Wallsendmag II said:


> Cant believe nobodys going ,its a great day out, GET YOURSELVES MOVING :wink:


You tell them Andy they may be a shower in it for you :wink: :lol:


----------



## Mrs Wallsendmag (Dec 13, 2005)

YELLOW_TT said:


> Wallsendmag II said:
> 
> 
> > Cant believe nobodys going ,its a great day out, GET YOURSELVES MOVING :wink:
> ...


PM me with your mobile Andy just incase you are tucking into a pie when we arrive :wink:


----------



## YELLOW_TT (Feb 25, 2004)

Wallsendmag II said:


> YELLOW_TT said:
> 
> 
> > Wallsendmag II said:
> ...


Will do


----------



## TTCool (Feb 7, 2005)

Good morning Andy

Judy and I are going to Gaydon on the Sunday. We are setting off at 6am to arrive about 9am. The exchanging of members' mobile numbers by PM is a good idea, I think. Looking forward to it. Going to join the TTOC at the venue. Must go, getting the urge to polish something 

Regards

Joe & Judy


----------



## Mrs Wallsendmag (Dec 13, 2005)

Joe my mobile is pm'd  if you should need it canny hike there and back in one day though

Andrew


----------



## YELLOW_TT (Feb 25, 2004)

Wallsendmag II said:


> Joe my mobile is *********** if you should need it canny hike there and back in one day though
> 
> Andrew


It is not a bad drive there and back in a day I did it for the reps meet


----------



## TTCool (Feb 7, 2005)

YELLOW_TT said:


> Wallsendmag II said:
> 
> 
> > Joe my mobile is *********** if you should need it canny hike there and back in one day though
> ...


According to MS AutoRoute it's a 420 mile round trip. Can't really get enough of my TT. Hope the weather is sunny. Friday to Monday is forecast to be sunny for the Warwick/Banbury area, according to BBC Weather Centre.
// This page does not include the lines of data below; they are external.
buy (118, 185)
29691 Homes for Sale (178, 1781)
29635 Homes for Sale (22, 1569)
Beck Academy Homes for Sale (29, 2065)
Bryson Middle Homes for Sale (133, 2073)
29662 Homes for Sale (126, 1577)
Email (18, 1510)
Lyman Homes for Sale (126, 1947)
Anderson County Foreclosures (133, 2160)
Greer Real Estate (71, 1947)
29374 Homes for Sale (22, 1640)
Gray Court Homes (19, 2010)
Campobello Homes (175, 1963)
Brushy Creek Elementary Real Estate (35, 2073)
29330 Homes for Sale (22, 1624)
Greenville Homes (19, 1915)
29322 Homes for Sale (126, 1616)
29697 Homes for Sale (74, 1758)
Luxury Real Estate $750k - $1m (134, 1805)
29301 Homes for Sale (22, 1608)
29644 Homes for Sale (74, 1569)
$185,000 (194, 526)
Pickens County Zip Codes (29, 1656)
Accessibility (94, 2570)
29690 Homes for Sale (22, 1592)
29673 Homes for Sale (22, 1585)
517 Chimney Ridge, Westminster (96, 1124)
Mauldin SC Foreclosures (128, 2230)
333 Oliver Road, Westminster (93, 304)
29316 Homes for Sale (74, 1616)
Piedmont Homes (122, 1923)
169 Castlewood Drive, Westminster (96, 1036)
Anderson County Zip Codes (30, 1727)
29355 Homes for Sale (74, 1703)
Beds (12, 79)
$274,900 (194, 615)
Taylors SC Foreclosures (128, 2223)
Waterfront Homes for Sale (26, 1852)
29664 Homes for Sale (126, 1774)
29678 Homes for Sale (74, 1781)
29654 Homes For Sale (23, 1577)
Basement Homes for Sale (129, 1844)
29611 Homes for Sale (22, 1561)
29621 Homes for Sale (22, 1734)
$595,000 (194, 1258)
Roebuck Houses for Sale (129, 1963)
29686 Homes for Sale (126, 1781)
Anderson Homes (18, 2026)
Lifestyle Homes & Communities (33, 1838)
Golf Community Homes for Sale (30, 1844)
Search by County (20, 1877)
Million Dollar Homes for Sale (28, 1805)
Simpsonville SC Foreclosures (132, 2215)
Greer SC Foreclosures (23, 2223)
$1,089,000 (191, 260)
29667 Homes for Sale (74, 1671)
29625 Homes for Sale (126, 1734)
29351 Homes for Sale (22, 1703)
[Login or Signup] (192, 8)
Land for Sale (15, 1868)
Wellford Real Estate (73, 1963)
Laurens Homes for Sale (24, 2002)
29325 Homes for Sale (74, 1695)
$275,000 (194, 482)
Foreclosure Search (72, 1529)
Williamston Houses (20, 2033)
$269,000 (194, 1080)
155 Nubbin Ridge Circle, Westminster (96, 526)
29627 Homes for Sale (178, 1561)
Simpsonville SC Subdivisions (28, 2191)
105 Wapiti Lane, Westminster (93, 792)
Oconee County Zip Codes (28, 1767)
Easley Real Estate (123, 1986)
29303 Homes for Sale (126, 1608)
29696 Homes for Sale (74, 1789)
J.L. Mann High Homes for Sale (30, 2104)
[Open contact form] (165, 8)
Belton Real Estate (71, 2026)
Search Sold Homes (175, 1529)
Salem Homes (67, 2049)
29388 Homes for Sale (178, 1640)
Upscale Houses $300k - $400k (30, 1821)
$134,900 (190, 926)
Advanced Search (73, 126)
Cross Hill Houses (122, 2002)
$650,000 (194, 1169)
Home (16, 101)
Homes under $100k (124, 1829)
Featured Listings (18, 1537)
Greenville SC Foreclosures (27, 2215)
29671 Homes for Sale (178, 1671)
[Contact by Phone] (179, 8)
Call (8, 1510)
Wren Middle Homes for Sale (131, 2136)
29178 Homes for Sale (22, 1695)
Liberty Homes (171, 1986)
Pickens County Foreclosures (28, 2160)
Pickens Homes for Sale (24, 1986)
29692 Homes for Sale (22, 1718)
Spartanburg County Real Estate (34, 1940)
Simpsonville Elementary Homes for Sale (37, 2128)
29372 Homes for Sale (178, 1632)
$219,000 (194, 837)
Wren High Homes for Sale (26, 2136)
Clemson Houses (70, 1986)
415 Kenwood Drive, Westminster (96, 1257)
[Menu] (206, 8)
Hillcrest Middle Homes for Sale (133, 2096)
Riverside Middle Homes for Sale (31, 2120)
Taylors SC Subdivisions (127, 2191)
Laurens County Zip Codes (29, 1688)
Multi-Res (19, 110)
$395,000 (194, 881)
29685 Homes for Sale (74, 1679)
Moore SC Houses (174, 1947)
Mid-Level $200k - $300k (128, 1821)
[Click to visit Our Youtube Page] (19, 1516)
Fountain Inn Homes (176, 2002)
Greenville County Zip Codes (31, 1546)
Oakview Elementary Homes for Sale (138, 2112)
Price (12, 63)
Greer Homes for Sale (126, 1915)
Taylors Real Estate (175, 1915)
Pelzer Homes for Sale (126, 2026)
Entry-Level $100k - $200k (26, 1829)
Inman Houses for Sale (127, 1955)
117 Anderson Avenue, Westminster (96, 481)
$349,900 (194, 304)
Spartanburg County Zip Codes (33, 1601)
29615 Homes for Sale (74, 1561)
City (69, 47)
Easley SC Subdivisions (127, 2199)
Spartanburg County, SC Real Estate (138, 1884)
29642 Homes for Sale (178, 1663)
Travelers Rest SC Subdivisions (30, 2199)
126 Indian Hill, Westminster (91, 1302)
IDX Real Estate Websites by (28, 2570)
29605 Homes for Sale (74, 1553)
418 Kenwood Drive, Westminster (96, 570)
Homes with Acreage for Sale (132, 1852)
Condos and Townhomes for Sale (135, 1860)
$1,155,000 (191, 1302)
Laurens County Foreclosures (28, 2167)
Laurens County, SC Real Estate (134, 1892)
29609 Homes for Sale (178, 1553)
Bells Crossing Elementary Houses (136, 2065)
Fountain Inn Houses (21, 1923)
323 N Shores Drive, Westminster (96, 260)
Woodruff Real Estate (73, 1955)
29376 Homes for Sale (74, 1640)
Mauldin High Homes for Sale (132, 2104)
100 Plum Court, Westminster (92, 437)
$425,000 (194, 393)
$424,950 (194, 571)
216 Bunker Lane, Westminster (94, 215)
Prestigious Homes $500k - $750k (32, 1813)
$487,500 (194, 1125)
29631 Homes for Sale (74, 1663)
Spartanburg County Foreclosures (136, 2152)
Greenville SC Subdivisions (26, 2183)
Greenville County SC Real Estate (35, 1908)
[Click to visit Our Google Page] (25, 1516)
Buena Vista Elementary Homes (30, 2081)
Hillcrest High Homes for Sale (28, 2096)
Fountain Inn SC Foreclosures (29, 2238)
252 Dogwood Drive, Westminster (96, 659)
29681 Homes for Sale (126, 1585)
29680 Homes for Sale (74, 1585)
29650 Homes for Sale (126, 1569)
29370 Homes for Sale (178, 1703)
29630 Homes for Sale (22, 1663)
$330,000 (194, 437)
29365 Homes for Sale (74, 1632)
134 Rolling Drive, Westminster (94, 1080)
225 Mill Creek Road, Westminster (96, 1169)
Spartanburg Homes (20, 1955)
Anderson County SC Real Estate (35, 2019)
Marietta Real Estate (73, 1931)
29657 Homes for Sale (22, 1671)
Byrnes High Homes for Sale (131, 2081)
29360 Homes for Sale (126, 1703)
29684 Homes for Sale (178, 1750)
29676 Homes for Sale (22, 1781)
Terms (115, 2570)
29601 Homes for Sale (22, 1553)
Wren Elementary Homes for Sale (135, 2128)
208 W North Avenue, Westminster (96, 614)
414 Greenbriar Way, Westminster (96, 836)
http://www.bbc.co.uk/weather/5day.shtml?id=1577

Joe 8)


----------



## Mrs Wallsendmag (Dec 13, 2005)

TTCool said:


> YELLOW_TT said:
> 
> 
> > Wallsendmag II said:
> ...


Not another one of those " we live in Dundee lets go to Oban for fish and chips" people :roll: :lol: :lol: :lol:


----------



## TTCool (Feb 7, 2005)

TTCool said:


> YELLOW_TT said:
> 
> 
> > Wallsendmag II said:
> ...


Mobile deleted :wink:


----------



## TTCool (Feb 7, 2005)

TTCool said:


> YELLOW_TT said:
> 
> 
> > Wallsendmag II said:
> ...


Mobile deleted


----------